Various environmental acts and regulations such as the California Endangered Species Act (CESA) and the Federal Endangered Species Act (FESA) (and regulatory agencies that oversee these acts) dictate the need for biological construction monitors. Adverse effects to species regulated by these acts are often preventable, through implementation of mitigation measures described in the appropriate permit or mitigation plan. In the simplest terms, any take to a species protected by the Endangered Species Act (ESA) is strictly prohibited. For example, species like California red-legged frog and salt marsh harvest mouse frequently require permits for surveys and construction activities in the Bay Area. Thus, biologists that are permitted to handle these species under Section 10(a)(1)(A) of the Endangered Species Act would be required in these cases.
Take is defined in the ESA and CESA as any activity that would “harm, harass, pursue, hunt, shoot, wound, kill, trap, capture, or collect any wildlife within the United States.” Words like “harm,” “harass,” and “pursue” have loose definitions that have resulted in strict construction monitoring requirements. To add another layer of complication, biologists are permitted on a by-species basis. This means that you cannot hire a biologist with a blanket federal recovery or 10(a)(1)(A) permit, but instead need biologists permitted to handle the specific species present on your construction site. For instance, if the species within the range of your project include California tiger salamander and California clapper rail, you need monitors with permits for each of these species.
Construction monitors often hold multiple permits, but be sure to check their credentials before you decide which monitors to hire. In some cases you may require only a “qualified” biologist. Qualified biologists require agency approval before they can be employed on a project.
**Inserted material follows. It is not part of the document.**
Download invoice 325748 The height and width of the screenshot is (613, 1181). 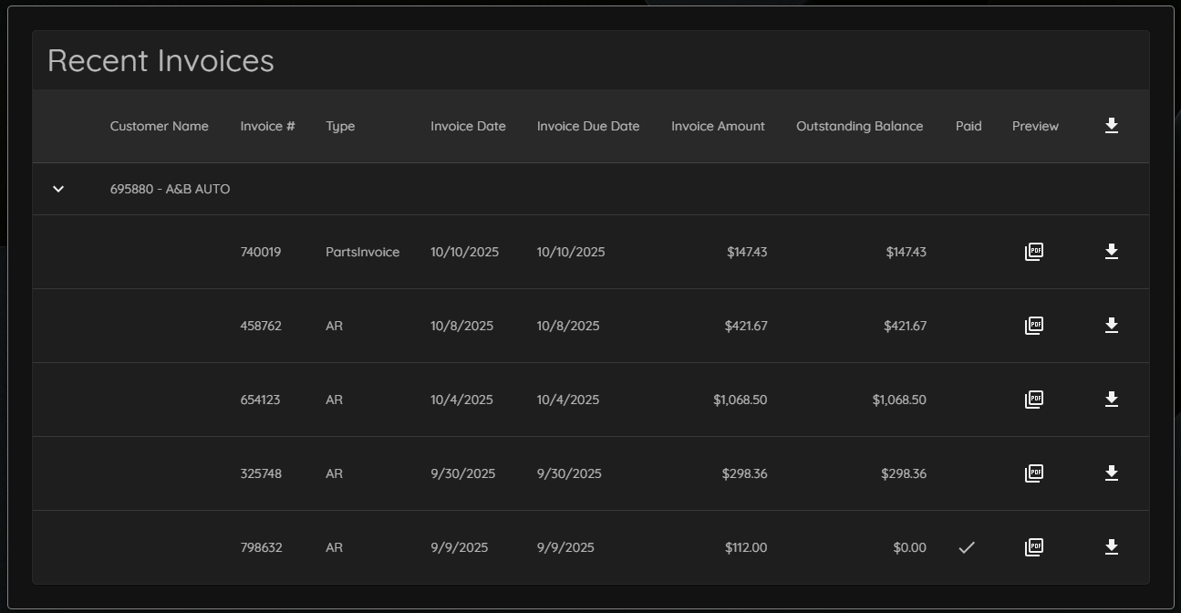(1111, 473)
Qualified biologists include federal recovery permit holders, as well as biologists with experience on multiple projects dealing with a particular species. A degree in biology and, at a minimum, some handling and identification experience, is usually required.
Reputation: Very Important
A biological construction monitor’s on-site role is to prevent issues associated with development activities while implementing the biological requirements of the mitigation plan or permit. This role also includes compliance with avoidance and mitigation measures, providing guidance on avoiding any take, and communicating hazards. Biological construction monitors’ interests are aligned with yours; they are happiest when everything is going as planned and permitted. Any project that is completed without incident and on-time is a job well done for all parties.
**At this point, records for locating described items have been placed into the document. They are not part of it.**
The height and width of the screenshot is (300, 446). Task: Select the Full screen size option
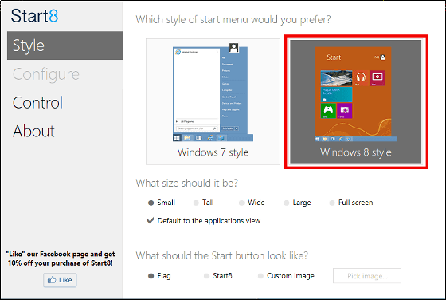(351, 203)

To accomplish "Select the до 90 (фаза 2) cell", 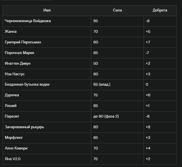I will 117,117.
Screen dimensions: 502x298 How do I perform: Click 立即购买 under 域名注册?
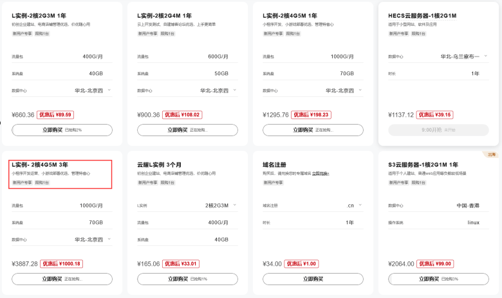tap(313, 279)
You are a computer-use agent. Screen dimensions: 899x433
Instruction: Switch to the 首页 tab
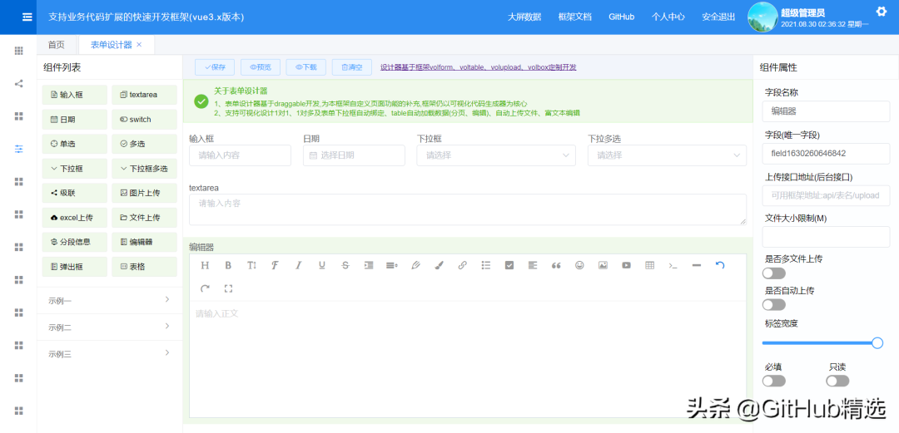coord(57,45)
A biological construction monitor’s job is not to police the site and enforce the regulations or permit requirements. Rather, their job is to understand project constraints, increase awareness, communicate risk, problem-solve, and prevent impacts whenever possible. Understanding whether construction monitors have a reputation for involvement beyond their hired requirements is an important part of your due diligence process. Be sure to check references and ask past clients what their experience has been with monitoring firms that you are considering.
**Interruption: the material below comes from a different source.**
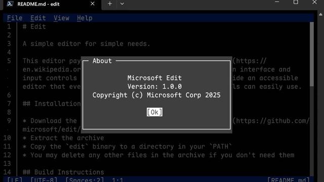The width and height of the screenshot is (324, 182).
Task: Close the README.md - edit tab
Action: tap(93, 4)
Different development projects have different requirements and procedures, but we’re not telling you anything you didn’t already know. In short, projects like solar installations in the middle of the desert have much different issues than residential building projects in Orange County. Where possible, hire biological monitors well-versed in construction projects that are similar to the project you are planning to undertake. Their ability to train your crew and foresee impacts will be greatly improved if they have worked on a comparable project.
Making the Call
At the end of the day, you’ll have to pick up the phone and check some references just like any other hiring exercise. With this information in mind during the hiring process, your evaluation process should be much simpler.